→ Selected text
------------------------
When it comes to work, I say yes to everything. Part of that’s in my genes – my pop was a coalminer who grew up in times where it was only picking blackberries and shooting rabbits that got the family through, so the first thing he inevitably asks me when we catch up is, “Getting plenty of work, mate?”

Yes. Yes, I am. But when I head out to grab a coffee or some groceries or whatever, people always assume I’ve got the day off. And when I tell them I work from home, they respond that they could never do that, ask how I have the discipline and laugh indulgently when I tell them that they’d pick up that discipline pretty quickly when the bills start rolling in each month.

Because that’s the thing about being your own boss: you might get to come up with a cool sole trader name for yourself (Kneejerk Bohemia) and call the spare room an ‘innovation hub where the magic happens”, but every time you take a break to play Mario Kart, read a book or stare vacantly at the fridge in the hope that groceries will appear without you having to interact with mouthy check-out chicks, your boss is right there. Right there casually asking why you’re not finishing that article that’s due on Friday. Or sending out those invoices. Or taking photos of those cab receipts from yesterday and uploading them to Xero before they fade. Or contacting designers for quotes on making kneejerkbohemia.com more than a placeholder, since you’re paying for the hosting fees anyway.
------------------------
→ What you will do
**a.** Using the essay on working from home, say whether each statement agrees with it, and quote the words from the essay that decide it:
(i) The writer's pop was a coalminer.
(ii) The writer turns down some of the work offered.
(iii) The writer's website is already more than a placeholder.
**b.** Pick up the essay on working from home after its last sentence and continue it.
------------------------
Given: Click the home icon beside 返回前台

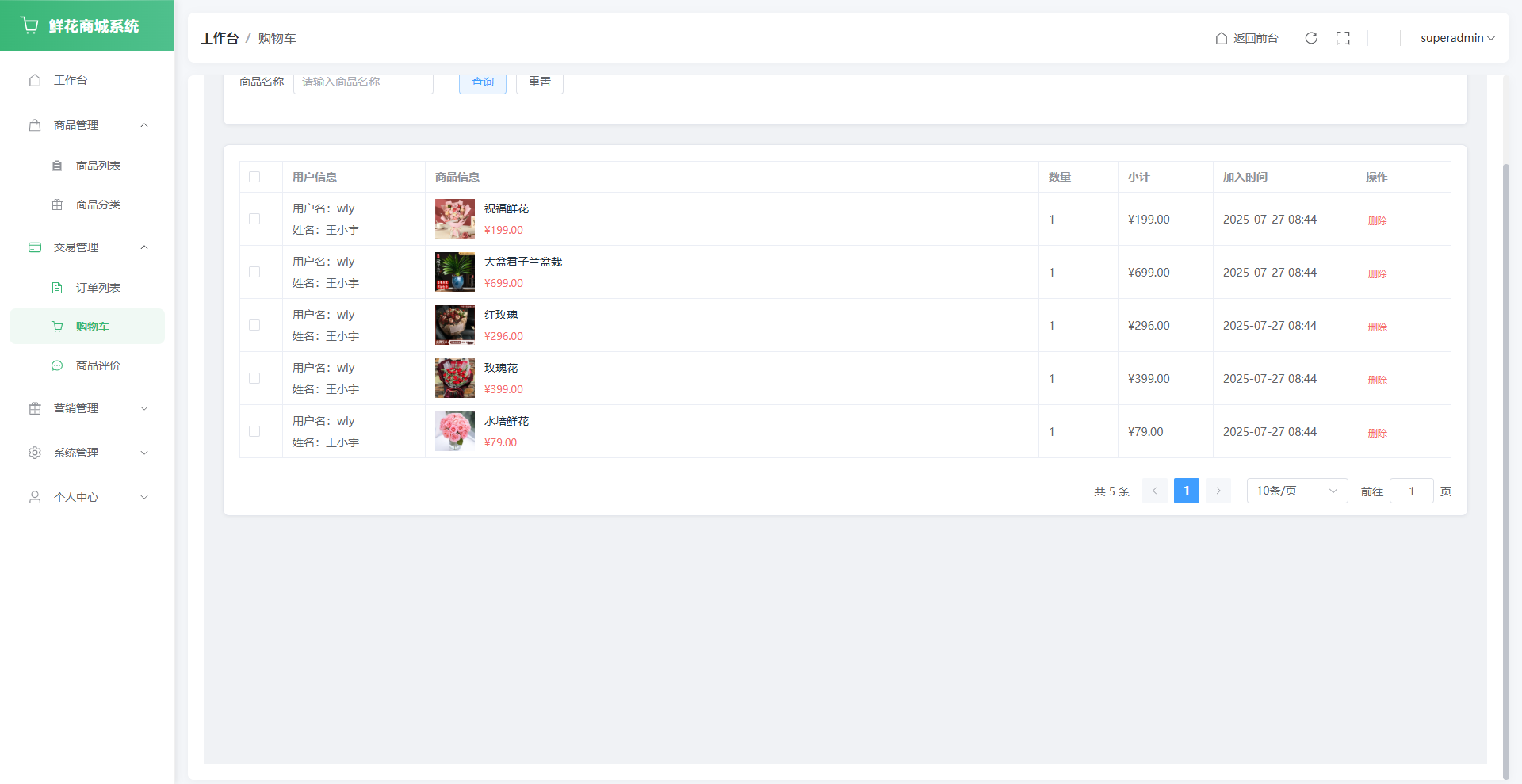Looking at the screenshot, I should click(1222, 38).
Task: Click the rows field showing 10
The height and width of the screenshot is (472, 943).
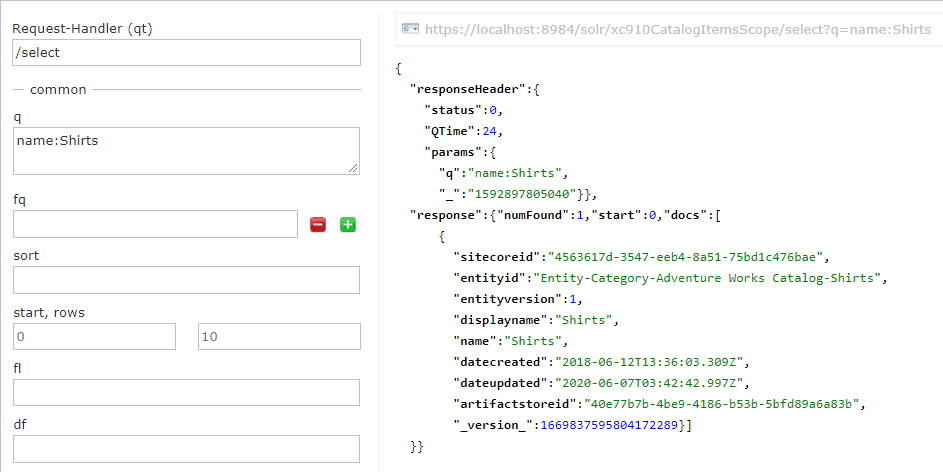Action: [280, 337]
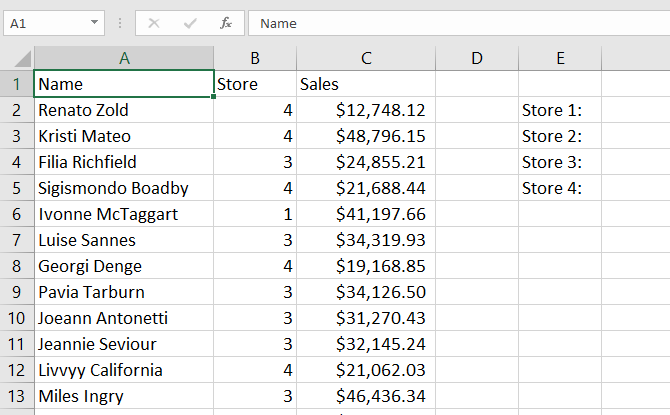
Task: Click the cell containing Kristi Mateo
Action: [124, 136]
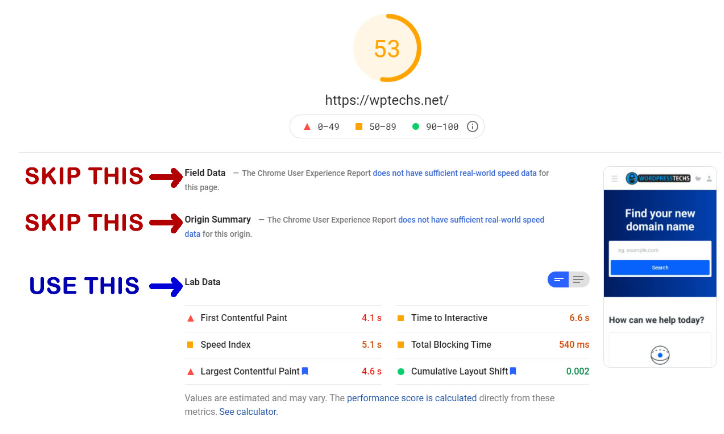The height and width of the screenshot is (434, 724).
Task: Open the 'See calculator' link
Action: [x=248, y=412]
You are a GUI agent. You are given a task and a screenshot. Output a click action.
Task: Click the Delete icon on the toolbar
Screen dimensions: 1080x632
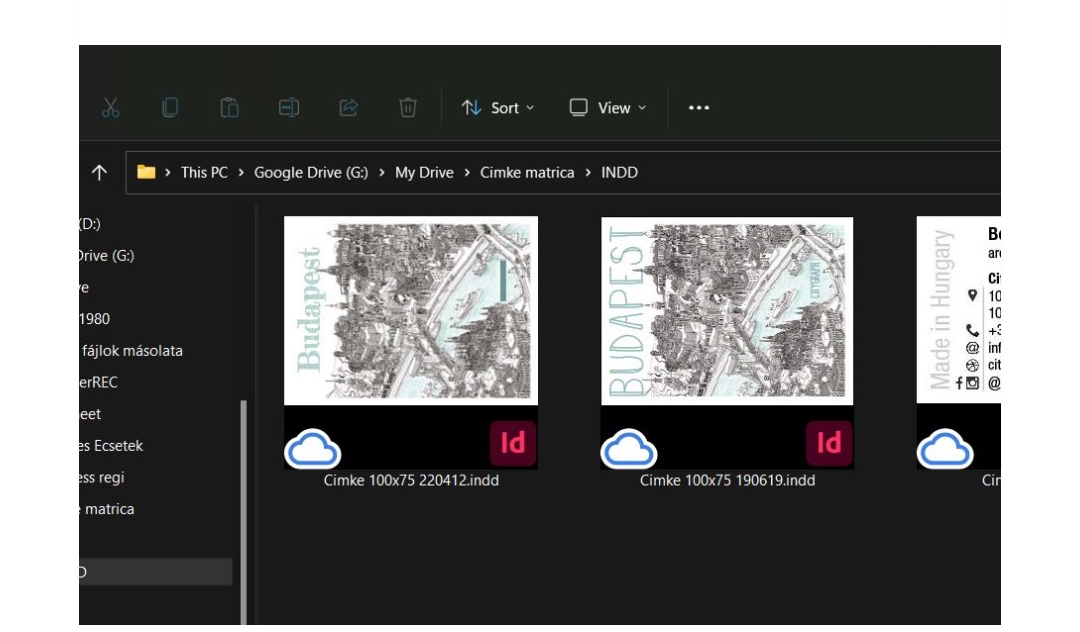click(x=406, y=107)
------------------------
→ Answers given
**a.**
(i) Yes: "my pop was a coalminer"
(ii) No: "When it comes to work, I say yes to everything."
(iii) No: "contacting designers for quotes on making kneejerkbohemia.com more than a placeholder"

**b.**
Yeah, you can set your own hours. But that can mean working long after someone who doesn’t share a skull with their boss would have quit. If you’re not careful, it can be worse than one of those micro-managing supervisors who’s always emailing, texting and ringing to see when that project is going to be finished – especially since you can’t make a complaint to HR about workplace bullying.

And in the worse cases, being your own boss can mean toiling under an unrepentant slave-driver who repeatedly tells you how good you’ve got it, and that working on weekends or taking your laptop and mobile wi-fi device with you everywhere you go “just in case something urgent comes in” is a good trade-off for not having to commute, you little whinger, do you want to go back to Woman’s Day? Do you?

Which is fair enough, I suppose. I’d better get back to work.